Confusion Confounded

There’s unseasonal rain in Delhi, a successful adman is celebrating his fortieth birthday.  His wife is away, a pretty woman keeps eyeing him, and makes an excuse to stay on when other guests have left.  The man has no qualms about a roll in bed with a consensual partner. The evening ends in a shock for him, but things are not what they seem. 
Actor Samir Soni has written, co-produced and directed My Birthday Song,attempting a ‘psychological thriller’ that is beyond his capabilities as a newbie director, and beyond the acting skills of his cast; since Suri is in every frame, that is a problem.  A plot like this has to be convincing even in its realm of illogicality or alternate reality – Groundhog Day is a fine example. 
Anyway, when Rajiv Kaul (Sanjay Suri) wakes up the next day, everybody is wishing him a happy birthday and there is no sign of the party or the incident of the previous evening, but things that were said then, seem to be coming true.  It would spook anyone, and Rajiv is baffled when the shocking event seems to recur. 
The script bungs in many inexplicable happenings, but doesn’t go anywhere. When the ‘aha’ moment comes, it is too late, and too implausible.
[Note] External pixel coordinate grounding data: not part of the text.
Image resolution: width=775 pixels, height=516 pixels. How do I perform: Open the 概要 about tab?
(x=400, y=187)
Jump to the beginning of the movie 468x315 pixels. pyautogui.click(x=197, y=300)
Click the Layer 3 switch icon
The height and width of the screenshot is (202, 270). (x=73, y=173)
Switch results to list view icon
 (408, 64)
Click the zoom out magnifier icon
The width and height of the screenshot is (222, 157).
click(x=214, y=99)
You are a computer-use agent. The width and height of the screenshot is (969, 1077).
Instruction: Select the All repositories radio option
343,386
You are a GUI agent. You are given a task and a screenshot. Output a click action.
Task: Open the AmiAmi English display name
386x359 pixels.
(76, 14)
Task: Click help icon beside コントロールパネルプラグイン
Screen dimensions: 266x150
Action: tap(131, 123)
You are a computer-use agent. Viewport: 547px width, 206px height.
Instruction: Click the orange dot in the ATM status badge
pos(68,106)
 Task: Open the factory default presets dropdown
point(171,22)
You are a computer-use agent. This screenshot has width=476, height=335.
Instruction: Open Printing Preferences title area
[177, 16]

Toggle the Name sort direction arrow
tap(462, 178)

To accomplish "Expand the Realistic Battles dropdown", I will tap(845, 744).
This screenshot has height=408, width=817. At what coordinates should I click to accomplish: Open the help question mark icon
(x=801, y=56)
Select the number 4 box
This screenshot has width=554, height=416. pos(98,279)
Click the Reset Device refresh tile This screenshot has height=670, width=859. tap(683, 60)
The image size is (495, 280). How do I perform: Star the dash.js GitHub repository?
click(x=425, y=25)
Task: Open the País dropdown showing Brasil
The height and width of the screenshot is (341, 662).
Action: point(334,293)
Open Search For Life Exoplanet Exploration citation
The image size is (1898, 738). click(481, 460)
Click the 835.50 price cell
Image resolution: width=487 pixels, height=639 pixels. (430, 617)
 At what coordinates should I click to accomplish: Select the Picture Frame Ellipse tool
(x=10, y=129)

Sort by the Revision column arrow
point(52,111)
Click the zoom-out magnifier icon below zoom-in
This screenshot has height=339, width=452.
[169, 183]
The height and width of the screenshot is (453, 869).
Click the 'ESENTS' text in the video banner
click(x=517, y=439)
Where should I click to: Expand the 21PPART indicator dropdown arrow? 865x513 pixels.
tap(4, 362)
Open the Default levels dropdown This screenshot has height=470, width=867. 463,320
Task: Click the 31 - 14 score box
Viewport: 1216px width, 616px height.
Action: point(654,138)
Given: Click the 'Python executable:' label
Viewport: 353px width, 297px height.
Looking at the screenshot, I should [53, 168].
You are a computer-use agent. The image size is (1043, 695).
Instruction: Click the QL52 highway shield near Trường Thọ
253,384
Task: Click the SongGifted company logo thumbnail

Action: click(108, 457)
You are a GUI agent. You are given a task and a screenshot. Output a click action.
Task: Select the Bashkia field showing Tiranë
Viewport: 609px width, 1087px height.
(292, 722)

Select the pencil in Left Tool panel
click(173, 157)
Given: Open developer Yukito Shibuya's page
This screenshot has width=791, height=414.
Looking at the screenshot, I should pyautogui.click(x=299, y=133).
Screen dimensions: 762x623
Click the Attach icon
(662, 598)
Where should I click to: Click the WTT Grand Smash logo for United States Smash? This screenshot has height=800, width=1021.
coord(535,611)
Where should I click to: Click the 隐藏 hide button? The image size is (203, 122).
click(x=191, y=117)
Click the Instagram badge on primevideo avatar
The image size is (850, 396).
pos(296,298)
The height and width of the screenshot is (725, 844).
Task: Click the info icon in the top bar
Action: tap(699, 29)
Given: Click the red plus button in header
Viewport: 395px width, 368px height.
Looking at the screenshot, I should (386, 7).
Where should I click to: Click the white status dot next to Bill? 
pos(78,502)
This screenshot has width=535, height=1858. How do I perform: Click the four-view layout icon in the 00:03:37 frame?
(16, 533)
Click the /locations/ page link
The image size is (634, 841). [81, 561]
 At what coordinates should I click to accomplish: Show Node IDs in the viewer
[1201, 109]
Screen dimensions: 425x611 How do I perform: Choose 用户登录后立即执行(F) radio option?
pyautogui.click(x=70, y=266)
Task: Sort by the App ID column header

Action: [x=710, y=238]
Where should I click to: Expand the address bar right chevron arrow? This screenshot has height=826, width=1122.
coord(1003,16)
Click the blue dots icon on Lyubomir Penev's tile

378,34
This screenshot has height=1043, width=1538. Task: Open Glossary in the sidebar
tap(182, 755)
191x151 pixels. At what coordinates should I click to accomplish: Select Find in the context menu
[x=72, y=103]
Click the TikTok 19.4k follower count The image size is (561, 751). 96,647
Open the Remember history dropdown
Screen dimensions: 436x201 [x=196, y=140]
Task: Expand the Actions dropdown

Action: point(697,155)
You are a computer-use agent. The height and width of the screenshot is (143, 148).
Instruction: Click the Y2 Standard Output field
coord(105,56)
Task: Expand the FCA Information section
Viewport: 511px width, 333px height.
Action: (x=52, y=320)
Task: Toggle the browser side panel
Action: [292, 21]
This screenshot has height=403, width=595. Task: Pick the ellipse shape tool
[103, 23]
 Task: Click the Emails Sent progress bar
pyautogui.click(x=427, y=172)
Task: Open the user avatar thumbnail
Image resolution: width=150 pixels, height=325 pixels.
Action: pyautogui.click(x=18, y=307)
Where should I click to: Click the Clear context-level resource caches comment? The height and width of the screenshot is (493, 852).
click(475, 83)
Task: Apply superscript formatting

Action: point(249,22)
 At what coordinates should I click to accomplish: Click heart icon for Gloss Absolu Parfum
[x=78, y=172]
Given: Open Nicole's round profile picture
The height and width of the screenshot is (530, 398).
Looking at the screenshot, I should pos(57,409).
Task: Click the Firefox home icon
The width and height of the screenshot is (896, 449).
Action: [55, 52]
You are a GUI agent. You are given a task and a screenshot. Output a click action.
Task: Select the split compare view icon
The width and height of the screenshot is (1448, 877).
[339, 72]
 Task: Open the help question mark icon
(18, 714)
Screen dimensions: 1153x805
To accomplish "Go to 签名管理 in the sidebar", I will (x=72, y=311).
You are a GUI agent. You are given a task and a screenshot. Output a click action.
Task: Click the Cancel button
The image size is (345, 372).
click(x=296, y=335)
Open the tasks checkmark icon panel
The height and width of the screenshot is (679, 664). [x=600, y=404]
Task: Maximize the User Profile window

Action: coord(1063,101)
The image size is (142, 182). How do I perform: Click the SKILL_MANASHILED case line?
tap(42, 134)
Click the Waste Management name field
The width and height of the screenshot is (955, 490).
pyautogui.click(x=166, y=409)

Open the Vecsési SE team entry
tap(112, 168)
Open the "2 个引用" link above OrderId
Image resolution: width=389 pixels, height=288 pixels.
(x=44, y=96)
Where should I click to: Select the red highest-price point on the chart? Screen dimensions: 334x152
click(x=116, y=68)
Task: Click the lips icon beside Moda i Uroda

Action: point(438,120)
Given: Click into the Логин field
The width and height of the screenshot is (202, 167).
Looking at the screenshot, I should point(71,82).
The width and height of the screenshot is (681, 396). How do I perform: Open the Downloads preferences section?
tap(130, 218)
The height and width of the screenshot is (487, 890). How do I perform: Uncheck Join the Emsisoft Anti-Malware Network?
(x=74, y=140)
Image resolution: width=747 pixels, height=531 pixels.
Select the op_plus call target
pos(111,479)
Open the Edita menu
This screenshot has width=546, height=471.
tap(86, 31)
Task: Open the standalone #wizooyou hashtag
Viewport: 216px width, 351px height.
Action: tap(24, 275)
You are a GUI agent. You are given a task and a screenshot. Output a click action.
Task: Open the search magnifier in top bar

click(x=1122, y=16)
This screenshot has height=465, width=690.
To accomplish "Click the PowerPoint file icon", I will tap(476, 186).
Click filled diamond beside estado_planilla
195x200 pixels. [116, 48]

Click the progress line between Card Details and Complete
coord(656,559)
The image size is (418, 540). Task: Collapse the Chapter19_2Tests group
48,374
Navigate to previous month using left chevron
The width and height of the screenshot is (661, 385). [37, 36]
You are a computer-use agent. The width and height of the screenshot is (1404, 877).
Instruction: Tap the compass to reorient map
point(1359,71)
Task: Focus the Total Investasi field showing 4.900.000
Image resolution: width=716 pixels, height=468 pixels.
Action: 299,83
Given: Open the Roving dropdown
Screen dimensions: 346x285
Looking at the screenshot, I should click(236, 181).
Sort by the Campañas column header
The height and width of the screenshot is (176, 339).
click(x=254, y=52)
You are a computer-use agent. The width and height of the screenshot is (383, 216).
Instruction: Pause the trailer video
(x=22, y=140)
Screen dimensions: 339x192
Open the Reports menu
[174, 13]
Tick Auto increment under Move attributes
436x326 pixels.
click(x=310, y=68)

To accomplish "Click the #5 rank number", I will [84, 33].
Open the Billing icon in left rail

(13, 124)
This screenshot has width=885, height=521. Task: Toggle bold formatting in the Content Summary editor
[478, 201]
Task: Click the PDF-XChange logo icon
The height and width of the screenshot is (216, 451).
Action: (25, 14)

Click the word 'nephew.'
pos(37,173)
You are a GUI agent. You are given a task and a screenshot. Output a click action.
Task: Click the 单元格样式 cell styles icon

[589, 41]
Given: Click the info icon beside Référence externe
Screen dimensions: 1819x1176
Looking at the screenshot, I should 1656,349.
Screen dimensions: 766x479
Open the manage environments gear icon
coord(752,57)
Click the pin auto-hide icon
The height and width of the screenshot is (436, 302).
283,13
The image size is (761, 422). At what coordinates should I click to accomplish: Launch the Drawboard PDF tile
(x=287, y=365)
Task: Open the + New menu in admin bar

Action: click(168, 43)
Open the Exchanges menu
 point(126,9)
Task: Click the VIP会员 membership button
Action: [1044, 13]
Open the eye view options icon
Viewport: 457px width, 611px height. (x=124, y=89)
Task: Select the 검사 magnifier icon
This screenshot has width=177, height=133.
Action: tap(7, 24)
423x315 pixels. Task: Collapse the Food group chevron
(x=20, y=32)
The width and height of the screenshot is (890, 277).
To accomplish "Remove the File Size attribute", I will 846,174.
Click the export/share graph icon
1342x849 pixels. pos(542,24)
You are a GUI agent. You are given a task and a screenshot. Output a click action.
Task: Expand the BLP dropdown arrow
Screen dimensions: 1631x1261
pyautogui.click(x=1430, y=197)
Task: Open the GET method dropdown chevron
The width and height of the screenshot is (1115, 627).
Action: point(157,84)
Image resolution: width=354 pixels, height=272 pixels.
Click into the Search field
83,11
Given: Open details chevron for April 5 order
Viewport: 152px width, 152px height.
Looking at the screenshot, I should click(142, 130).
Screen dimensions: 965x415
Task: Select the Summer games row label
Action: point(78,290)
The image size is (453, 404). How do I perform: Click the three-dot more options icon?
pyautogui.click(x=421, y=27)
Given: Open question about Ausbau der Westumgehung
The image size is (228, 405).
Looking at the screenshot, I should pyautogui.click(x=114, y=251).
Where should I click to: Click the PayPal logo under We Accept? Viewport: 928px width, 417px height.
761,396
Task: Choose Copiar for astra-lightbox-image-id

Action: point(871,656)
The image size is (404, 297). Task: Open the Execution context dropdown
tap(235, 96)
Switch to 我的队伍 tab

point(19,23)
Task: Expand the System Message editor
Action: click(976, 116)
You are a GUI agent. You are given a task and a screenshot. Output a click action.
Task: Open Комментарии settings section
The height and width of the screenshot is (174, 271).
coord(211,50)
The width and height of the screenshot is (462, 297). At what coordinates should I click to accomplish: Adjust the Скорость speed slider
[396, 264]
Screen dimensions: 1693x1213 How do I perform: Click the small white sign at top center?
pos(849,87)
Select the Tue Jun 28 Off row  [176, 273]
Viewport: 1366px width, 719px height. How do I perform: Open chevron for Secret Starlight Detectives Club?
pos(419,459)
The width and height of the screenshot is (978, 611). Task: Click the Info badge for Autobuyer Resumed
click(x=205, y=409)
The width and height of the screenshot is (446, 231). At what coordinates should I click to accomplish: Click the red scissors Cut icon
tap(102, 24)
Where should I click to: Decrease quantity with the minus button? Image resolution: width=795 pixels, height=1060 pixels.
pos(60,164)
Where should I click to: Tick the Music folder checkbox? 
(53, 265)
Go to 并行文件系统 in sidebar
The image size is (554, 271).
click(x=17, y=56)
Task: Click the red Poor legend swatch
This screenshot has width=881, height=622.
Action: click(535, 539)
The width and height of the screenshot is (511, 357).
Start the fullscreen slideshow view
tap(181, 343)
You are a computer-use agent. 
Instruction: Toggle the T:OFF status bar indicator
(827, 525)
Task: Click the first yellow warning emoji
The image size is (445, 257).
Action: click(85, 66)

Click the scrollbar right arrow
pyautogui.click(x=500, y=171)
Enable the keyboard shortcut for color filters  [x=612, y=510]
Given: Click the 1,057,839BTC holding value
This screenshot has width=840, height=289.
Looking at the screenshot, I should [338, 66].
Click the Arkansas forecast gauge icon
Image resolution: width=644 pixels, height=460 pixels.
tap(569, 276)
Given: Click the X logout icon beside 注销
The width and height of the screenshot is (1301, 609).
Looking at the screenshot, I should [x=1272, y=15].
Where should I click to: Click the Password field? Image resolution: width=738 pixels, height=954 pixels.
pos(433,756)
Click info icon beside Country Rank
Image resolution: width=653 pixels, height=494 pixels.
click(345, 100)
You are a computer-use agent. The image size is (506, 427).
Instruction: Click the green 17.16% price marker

If the director is tying himself up in knots, at least the pace should be so brisk that the audience doesn’t get a chance to think; but a lot of the film’s run time has Kaul run around with a bewildered expression or drive around maniacally; every scene goes on for much too long and is accompanied by an obtrusive soundtrack. 
The best thing that could be said about My Birthday Song is that at least the first-time director did not pander to commercial demands and made the kind of film he wanted to.